Speaking at her party’s ‘virtual’ conference, Rayner called the prime minister a “Bullingdon Club blagger” who was always trying to blame others for his government’s failings.
“Last Wednesday at Prime Minister’s Questions, I faced a prime minister who pretends he’s a man of the people but has shown his contempt for women and the working class.
“As a single mum, he said my children would grow up ill-raised, ignorant and illegitimate. He only knows one approach – denying that problems exist and then blaming other people for his own incompetence.
“We are facing a second spike (in Covid-19), further restrictions and the prospect of another national lockdown because of his failure and incompetence.”
She continued: “Never has there been a prime minister more out of his depth and ill-equipped to the task than this Bullingdon Club blagger.
“He lights up Downing Street green for Grenfell and then whips Tory MPs to block the Grenfell inquiry recommendations.
“He claps for our carers when it suits him for a photo opportunity but he doesn’t even know what they earn and won’t pay them what they deserve.

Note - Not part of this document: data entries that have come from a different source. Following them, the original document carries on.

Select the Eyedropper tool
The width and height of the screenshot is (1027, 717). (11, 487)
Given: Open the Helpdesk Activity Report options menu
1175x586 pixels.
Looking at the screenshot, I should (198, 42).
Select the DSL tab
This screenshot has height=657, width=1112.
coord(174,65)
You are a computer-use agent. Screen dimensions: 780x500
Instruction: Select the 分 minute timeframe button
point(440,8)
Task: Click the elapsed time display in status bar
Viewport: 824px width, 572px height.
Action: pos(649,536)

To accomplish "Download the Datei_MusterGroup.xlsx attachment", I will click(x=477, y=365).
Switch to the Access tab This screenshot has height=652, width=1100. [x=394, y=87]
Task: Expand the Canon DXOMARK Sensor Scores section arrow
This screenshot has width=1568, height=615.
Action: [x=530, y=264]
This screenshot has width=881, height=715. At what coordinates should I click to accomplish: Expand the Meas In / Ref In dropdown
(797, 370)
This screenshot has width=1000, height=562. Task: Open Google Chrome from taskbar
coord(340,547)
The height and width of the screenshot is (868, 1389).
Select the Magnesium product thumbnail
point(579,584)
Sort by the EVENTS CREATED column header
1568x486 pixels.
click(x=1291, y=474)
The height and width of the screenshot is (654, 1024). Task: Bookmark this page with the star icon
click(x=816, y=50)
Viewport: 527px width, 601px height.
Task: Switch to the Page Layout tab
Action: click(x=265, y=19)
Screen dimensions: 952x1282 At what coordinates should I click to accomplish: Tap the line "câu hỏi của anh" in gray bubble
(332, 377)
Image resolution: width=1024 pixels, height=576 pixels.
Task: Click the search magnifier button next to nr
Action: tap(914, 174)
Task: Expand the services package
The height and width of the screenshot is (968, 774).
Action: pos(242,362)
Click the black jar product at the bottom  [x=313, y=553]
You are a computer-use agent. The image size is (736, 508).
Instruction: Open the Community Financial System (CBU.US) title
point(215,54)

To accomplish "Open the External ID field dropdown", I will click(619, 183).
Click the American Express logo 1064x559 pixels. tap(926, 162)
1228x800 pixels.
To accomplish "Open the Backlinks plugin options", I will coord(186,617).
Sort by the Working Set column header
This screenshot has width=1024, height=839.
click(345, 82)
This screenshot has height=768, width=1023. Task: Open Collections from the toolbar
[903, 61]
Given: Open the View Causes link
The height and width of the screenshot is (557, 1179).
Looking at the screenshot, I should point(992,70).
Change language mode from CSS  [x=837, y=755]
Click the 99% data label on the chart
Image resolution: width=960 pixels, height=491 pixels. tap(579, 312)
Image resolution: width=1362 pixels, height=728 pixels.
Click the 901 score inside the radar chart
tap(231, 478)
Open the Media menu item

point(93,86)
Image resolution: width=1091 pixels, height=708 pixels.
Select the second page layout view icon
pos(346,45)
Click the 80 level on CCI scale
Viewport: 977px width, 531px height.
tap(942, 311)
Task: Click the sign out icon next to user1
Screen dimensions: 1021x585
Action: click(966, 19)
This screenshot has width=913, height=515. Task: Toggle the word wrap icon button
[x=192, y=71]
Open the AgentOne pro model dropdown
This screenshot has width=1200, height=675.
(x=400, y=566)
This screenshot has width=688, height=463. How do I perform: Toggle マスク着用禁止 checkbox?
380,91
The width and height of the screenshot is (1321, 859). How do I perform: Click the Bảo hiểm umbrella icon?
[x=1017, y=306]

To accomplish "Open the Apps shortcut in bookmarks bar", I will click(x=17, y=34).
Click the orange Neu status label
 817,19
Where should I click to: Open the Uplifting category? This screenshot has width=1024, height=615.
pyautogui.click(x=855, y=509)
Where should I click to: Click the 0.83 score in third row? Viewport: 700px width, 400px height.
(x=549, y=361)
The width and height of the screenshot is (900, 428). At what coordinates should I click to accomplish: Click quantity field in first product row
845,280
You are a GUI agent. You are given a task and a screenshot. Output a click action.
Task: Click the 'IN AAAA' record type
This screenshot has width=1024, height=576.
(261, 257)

“He calls a Covid war cabinet to allow grouse shooting when the frontline staff can’t get the tests they need and people can’t say goodbye to their loved ones.
“Yet it’s always somebody else’s fault – civil servants, the public health body they voted to create in the first place, or even the public for doing the right thing and trying to get a Covid test.”
Earlier on Sunday Labour’s leader Keir Starmer said a second national lockdown is not inevitable but “more likely” because the government has “lost control” of testing.
Speaking to Sky News’ Sophy Ridge, he said the prime minister should apologise for the lack of testing, adding that Labour would back a second national lockdown and supported the government’s new proposal to impose £10,000 fines for a failure to self-isolate.
“There are a few people that are breaking the rules and something has to be done about that, but I have to say that I think that isn’t going to be a silver bullet that will deal with the problem we’re in,” he said.
“We have rising infection rates. I think the whole country is concerned about that.
“The testing regime is all over the place […] because the government’s not effectively lost control of testing, it doesn’t necessarily know where the virus is.
“If I was the prime minister, I would apologise for the fact that testing is all over the place and, instead of using the summer to prepare for the autumn, which is what we said should happen we’re in this position.
“Just when we need testing to be at its very best, it’s near collapse.”